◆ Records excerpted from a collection
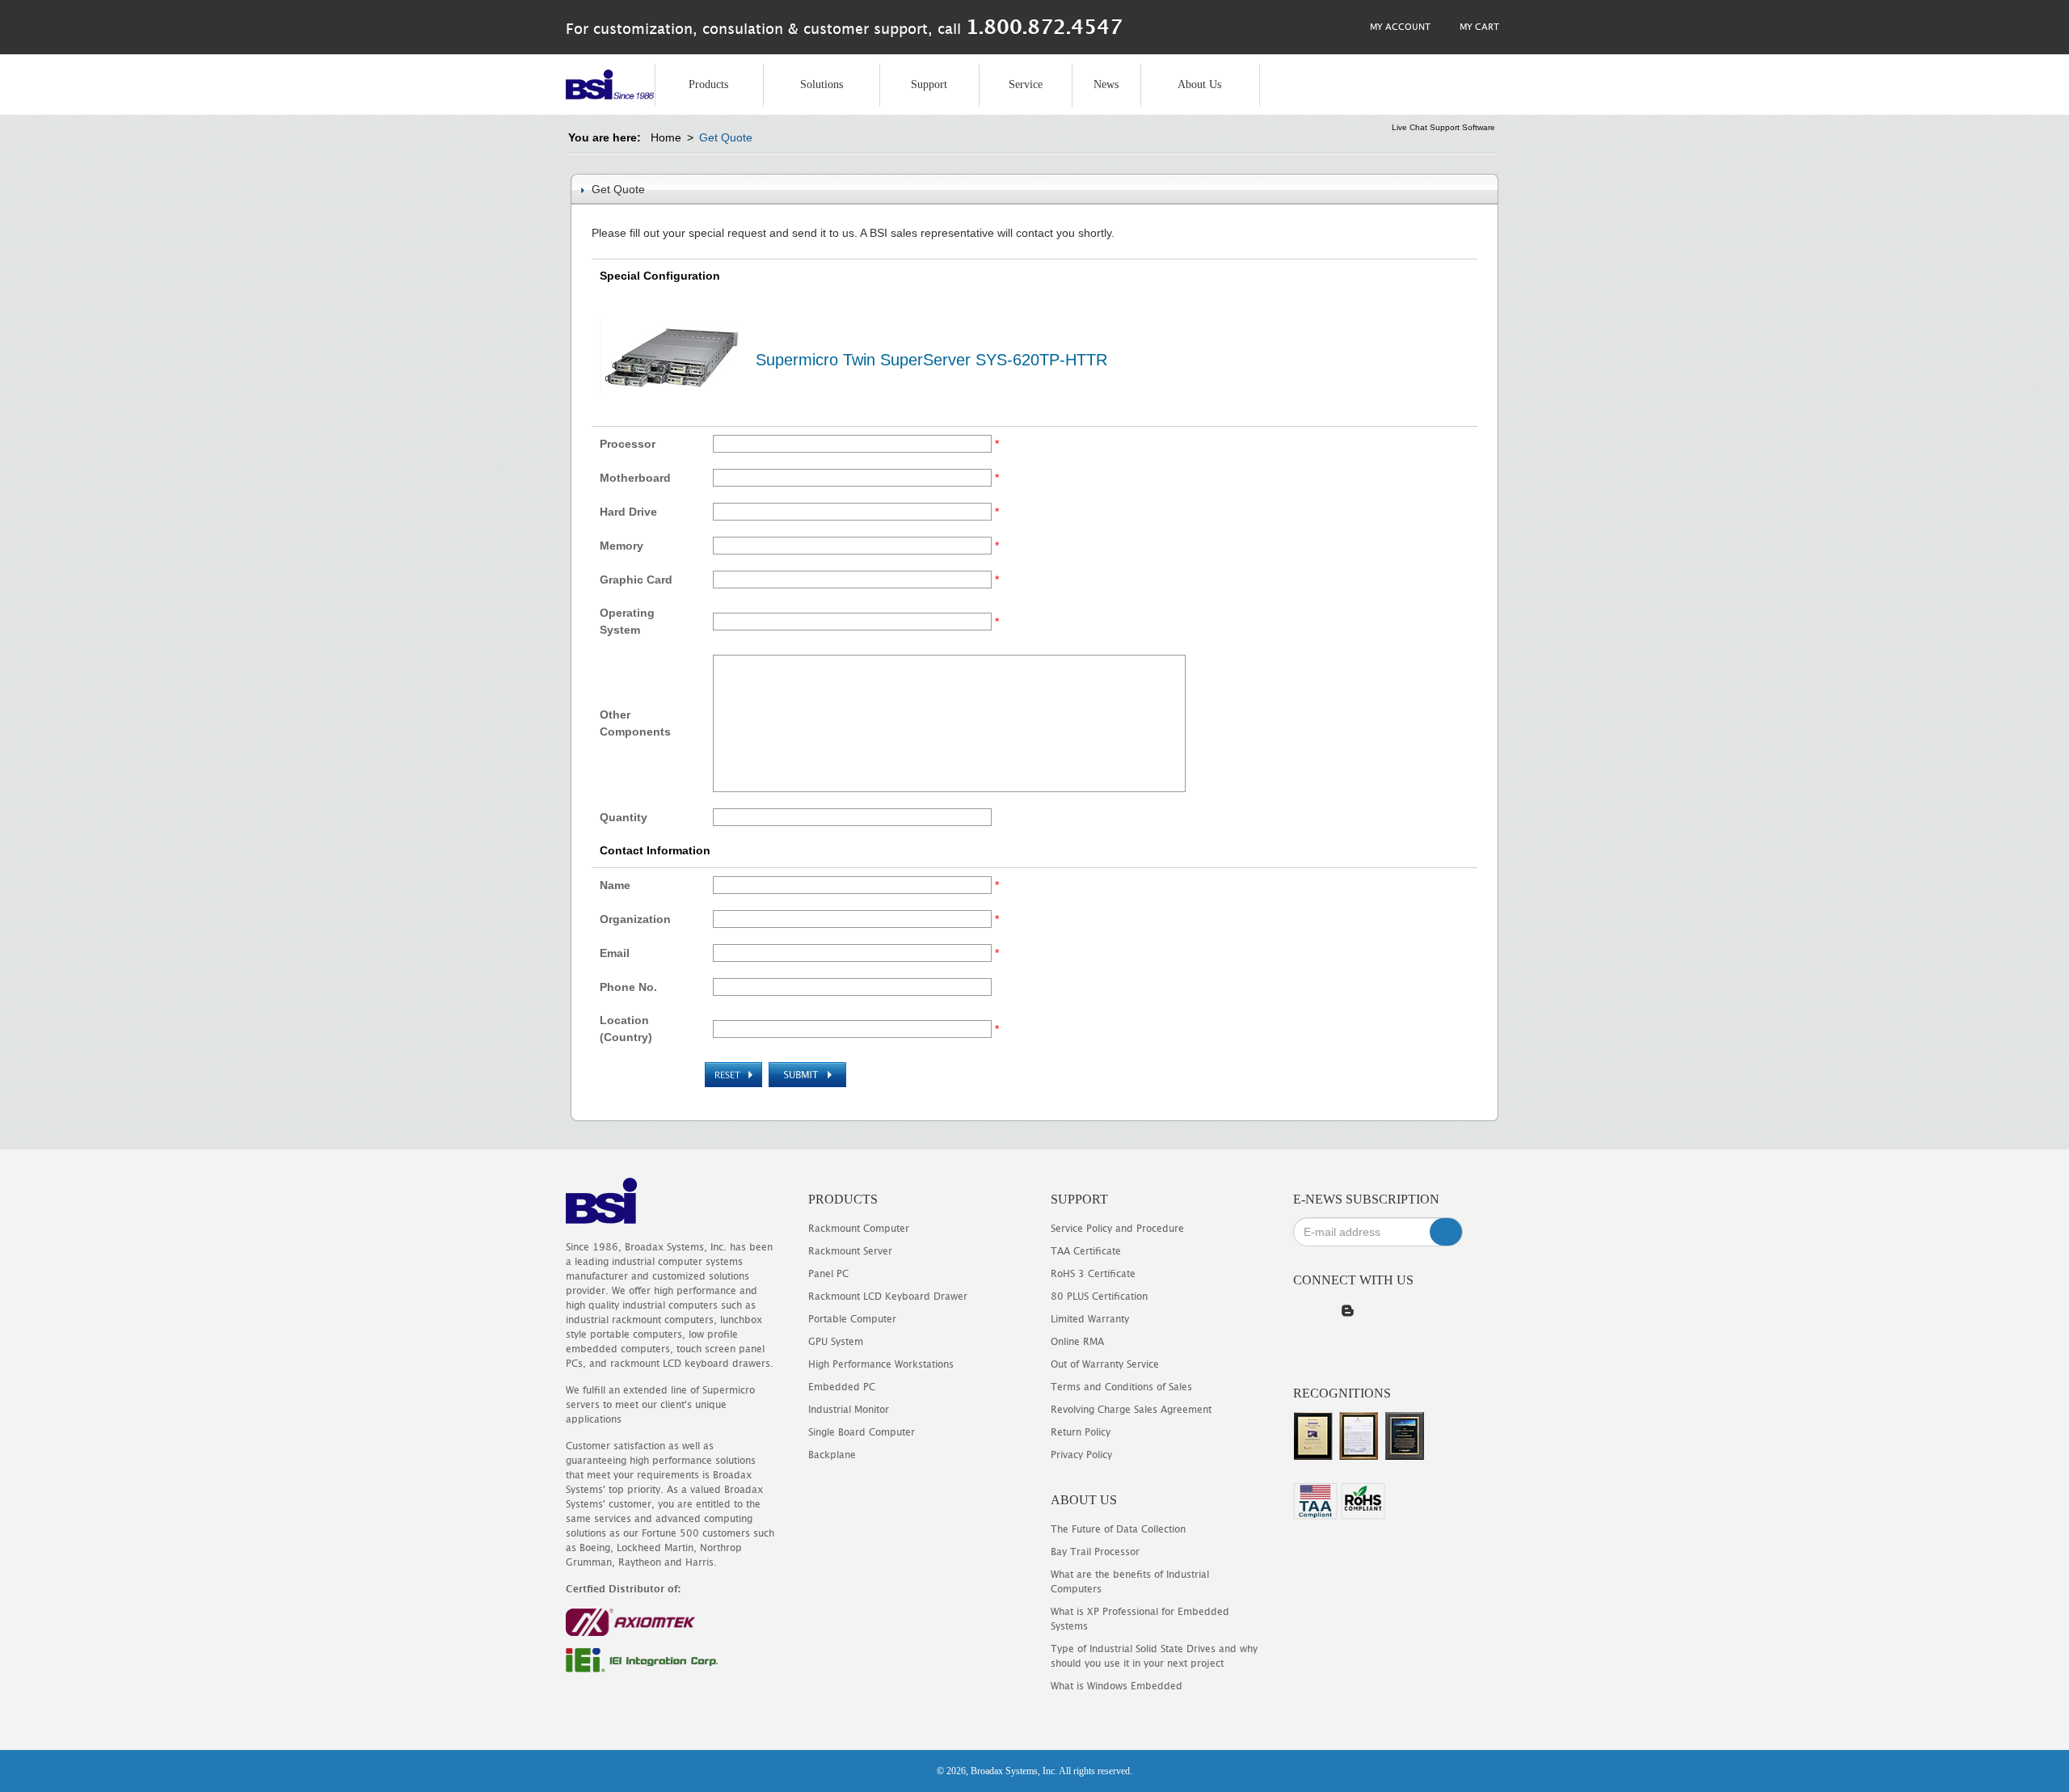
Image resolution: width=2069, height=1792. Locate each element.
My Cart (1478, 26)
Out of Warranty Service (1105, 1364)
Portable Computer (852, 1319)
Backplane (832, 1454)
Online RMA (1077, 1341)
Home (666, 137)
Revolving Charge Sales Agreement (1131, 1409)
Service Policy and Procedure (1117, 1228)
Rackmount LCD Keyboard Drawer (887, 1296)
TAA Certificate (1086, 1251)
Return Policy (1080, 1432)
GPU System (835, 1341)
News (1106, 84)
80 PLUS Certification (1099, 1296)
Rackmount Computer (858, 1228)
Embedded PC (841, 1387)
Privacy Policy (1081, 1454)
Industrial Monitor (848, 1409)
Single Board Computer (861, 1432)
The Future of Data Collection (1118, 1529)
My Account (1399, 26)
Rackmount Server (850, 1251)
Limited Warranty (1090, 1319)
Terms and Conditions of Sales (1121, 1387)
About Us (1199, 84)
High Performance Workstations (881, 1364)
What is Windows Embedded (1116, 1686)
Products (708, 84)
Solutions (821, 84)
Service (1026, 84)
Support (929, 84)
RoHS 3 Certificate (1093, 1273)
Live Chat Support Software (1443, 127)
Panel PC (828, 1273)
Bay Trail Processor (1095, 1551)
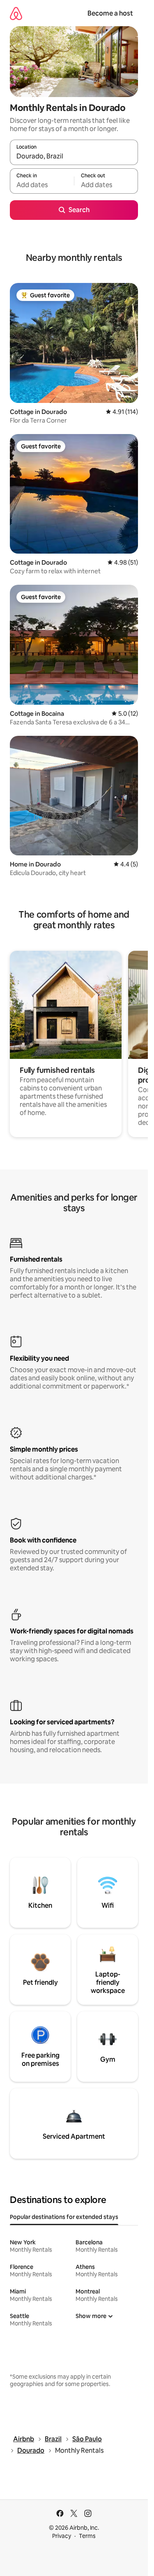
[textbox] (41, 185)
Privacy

◆ To do
Could you filter the entries above for lines holding the string "Service" and copy them?

◆ Completed exercise
Out of Warranty Service (1105, 1364)
Service Policy and Procedure (1117, 1228)
Service (1026, 84)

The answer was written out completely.